** Start of Given entries **

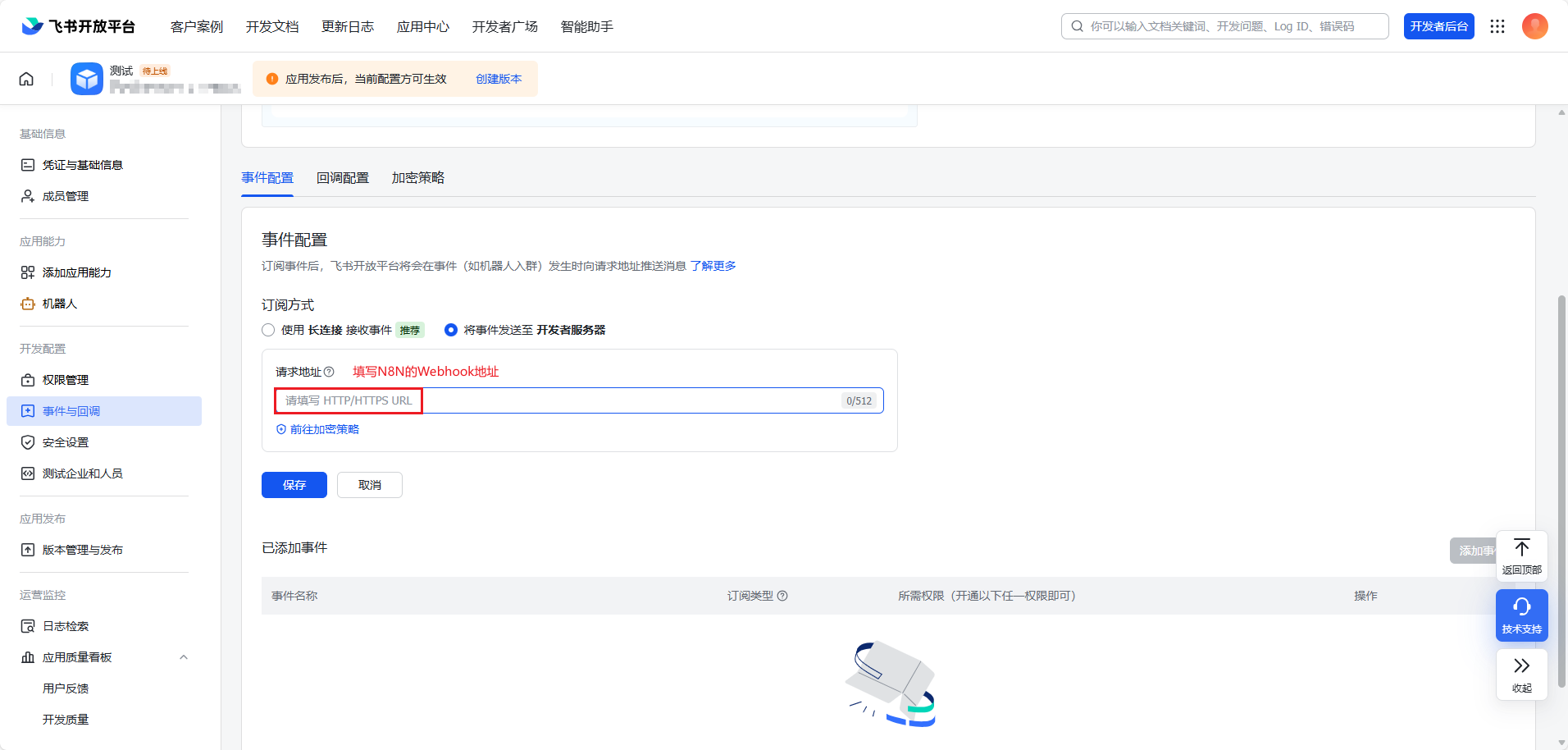
Task: Click the home icon in the left sidebar
Action: (25, 78)
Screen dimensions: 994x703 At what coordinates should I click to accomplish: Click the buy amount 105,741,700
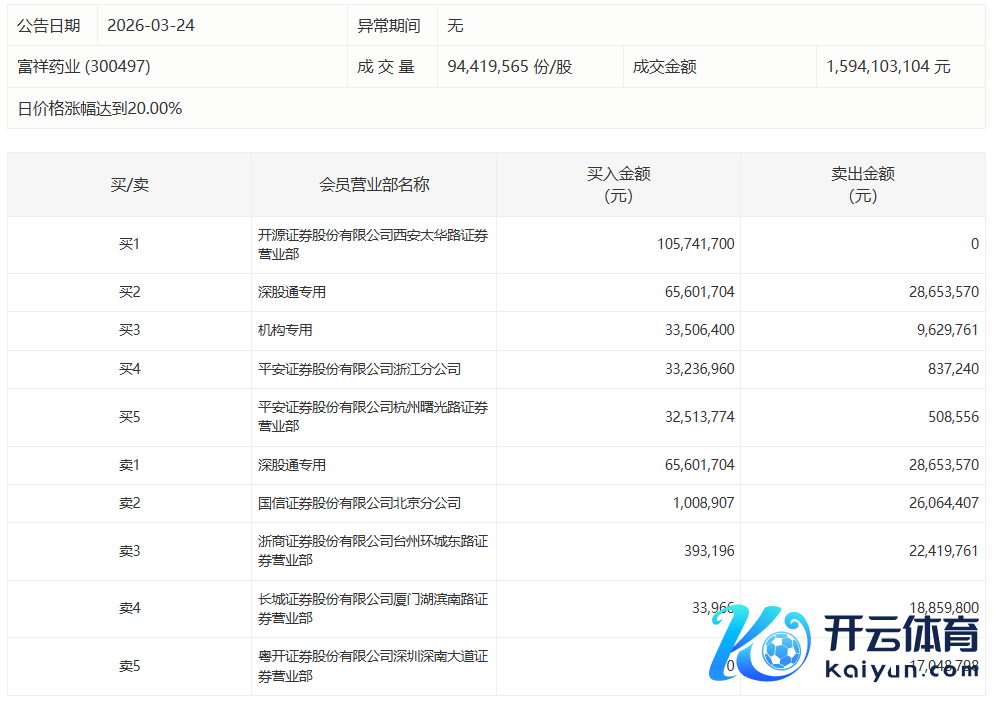click(682, 244)
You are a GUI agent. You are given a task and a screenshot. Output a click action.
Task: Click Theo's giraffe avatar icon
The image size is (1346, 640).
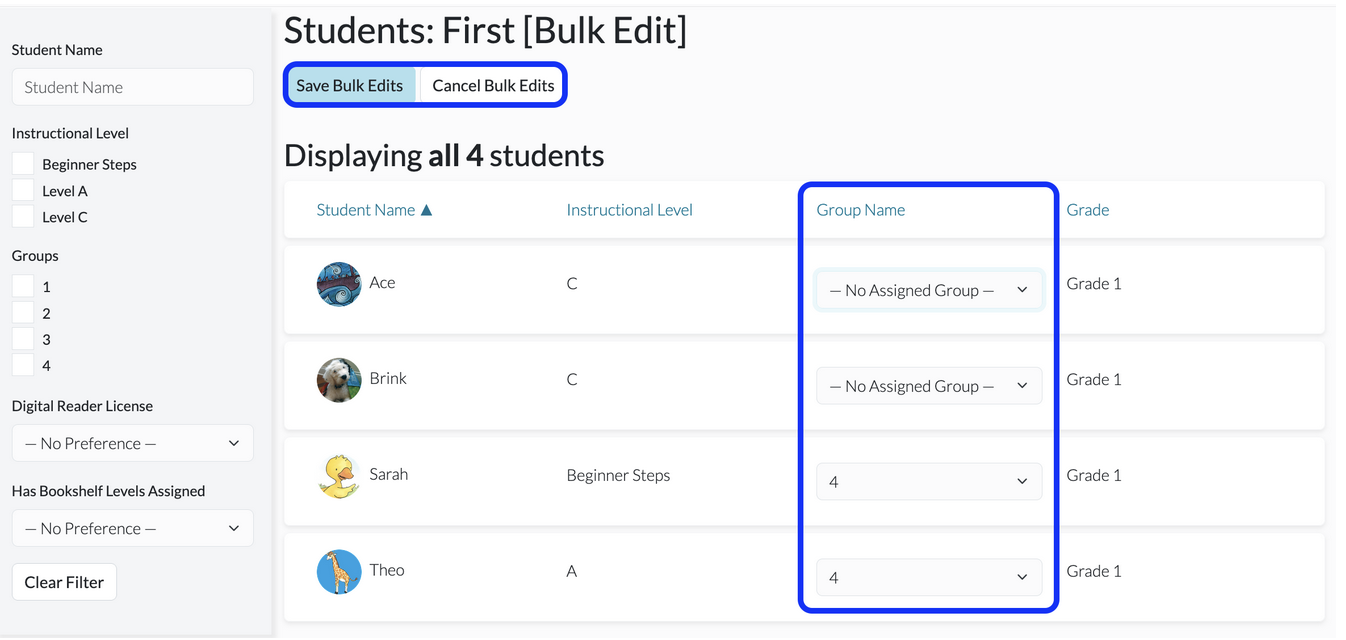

** End of Given entries **

Pick out every line in the records that contains the string "icon", with case counting, and copy each of those lines.

— Complete answer —
Task: Click the home icon in the left sidebar
Task: Click Theo's giraffe avatar icon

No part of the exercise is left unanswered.